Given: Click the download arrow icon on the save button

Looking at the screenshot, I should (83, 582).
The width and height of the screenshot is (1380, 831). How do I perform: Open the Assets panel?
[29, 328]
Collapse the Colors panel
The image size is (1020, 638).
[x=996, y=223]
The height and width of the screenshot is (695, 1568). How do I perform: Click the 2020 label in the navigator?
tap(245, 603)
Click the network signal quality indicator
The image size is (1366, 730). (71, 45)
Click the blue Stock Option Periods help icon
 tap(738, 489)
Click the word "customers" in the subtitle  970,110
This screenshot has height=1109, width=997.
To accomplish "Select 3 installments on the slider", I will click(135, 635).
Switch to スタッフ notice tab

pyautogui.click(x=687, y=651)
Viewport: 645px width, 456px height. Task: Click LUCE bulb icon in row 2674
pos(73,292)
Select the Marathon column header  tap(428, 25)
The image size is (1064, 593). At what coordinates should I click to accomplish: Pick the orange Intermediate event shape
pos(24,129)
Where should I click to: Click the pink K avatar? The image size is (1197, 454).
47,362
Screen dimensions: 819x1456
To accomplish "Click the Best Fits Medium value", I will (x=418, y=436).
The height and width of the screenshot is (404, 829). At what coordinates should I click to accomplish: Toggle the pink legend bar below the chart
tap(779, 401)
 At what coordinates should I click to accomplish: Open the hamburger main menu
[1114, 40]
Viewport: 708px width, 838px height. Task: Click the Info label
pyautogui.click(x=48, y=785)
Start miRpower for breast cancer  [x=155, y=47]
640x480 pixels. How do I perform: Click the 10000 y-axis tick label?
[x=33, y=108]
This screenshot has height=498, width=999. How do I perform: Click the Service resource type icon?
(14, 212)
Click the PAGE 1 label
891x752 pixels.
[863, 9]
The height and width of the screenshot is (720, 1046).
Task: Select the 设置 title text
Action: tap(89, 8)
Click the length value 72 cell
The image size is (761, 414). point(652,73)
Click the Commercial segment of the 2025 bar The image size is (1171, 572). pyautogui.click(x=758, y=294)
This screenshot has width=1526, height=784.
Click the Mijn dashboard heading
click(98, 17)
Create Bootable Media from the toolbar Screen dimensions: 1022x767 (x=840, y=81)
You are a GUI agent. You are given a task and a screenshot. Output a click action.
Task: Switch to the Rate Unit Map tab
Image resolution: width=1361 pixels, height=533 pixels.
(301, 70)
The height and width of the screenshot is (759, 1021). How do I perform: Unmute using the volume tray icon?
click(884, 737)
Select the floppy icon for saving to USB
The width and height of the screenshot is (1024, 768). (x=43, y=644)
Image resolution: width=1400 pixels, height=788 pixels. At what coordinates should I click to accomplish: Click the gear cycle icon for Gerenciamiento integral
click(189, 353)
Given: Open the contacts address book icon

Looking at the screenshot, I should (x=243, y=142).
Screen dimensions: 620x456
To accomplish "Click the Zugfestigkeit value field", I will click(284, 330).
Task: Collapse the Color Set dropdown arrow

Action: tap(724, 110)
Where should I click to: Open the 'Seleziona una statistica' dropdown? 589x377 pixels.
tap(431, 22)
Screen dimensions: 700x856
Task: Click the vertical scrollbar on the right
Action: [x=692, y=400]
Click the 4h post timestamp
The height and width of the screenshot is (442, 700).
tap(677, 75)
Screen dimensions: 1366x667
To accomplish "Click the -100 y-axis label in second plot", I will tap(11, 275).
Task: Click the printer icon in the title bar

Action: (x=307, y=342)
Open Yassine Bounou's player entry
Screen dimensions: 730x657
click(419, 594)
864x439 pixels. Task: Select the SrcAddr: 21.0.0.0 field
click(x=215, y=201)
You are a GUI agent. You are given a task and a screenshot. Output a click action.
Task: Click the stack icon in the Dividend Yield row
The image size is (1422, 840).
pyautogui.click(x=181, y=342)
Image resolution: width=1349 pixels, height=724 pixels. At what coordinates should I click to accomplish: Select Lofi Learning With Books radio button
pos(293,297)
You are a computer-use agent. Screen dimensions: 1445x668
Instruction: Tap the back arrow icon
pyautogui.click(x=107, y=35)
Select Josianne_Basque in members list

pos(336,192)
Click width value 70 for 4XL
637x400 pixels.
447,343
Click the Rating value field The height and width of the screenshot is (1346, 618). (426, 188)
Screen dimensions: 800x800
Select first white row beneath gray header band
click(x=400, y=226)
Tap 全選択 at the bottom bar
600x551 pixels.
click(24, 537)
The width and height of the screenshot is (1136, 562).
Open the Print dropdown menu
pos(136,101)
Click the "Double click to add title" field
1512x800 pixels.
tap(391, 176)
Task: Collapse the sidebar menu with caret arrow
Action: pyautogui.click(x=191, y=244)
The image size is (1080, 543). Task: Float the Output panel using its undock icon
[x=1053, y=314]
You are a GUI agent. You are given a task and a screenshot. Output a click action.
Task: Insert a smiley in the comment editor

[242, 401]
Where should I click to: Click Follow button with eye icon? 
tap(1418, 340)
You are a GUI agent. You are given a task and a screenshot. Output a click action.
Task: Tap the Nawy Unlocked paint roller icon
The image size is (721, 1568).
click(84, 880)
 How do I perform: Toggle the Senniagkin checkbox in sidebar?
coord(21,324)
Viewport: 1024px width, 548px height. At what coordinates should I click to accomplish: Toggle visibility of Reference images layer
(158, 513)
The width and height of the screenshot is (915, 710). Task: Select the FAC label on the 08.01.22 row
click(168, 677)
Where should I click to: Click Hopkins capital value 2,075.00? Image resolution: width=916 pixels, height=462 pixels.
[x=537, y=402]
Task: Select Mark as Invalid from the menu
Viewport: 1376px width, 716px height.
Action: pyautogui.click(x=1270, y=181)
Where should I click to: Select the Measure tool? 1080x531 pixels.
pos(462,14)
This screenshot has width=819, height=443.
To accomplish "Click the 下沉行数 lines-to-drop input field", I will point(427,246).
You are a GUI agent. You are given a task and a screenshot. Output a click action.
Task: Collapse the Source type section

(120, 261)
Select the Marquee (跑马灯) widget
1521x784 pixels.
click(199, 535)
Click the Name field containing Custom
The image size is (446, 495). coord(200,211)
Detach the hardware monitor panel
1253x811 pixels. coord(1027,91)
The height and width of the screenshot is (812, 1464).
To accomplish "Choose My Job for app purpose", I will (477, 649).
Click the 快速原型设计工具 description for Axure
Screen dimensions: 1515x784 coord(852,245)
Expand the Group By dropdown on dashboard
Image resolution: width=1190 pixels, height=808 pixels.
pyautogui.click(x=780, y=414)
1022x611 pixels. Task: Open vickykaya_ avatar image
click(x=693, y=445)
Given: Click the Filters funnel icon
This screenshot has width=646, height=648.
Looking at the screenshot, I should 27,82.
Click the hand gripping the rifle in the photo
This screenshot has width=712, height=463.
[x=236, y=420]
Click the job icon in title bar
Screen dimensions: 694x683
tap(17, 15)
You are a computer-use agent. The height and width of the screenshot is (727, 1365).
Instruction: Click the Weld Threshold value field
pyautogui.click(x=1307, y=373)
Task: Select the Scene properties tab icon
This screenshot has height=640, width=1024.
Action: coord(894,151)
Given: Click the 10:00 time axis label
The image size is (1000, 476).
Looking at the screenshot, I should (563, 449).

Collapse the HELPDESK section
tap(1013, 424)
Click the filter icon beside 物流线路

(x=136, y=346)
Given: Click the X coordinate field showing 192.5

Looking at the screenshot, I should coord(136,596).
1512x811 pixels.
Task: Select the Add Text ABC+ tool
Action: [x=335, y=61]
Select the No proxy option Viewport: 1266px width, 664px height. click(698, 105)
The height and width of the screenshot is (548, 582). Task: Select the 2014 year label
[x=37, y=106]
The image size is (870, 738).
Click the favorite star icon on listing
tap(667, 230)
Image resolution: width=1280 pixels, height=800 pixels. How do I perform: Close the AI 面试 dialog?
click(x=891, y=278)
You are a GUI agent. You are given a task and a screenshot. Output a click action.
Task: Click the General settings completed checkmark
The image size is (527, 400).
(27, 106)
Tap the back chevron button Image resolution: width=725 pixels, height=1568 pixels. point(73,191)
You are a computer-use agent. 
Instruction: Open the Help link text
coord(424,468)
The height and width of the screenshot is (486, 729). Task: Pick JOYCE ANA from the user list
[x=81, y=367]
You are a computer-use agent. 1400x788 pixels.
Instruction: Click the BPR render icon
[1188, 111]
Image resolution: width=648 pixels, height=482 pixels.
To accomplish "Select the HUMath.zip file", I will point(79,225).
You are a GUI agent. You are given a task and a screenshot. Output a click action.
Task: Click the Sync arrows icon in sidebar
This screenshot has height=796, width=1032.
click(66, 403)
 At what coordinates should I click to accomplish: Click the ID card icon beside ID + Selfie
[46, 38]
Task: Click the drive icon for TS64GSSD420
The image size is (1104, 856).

___

> **What you will do**:
Among the lines above, find those holding "computer" and copy each one.

> **Problem solution**:
You are a computer-use agent. Screen dimensions: 1445x668
You are a computer-use agent. The height and width of the screenshot is (727, 1365).
You are a computer-use agent. 
You are a computer-use agent. 1400x788 pixels.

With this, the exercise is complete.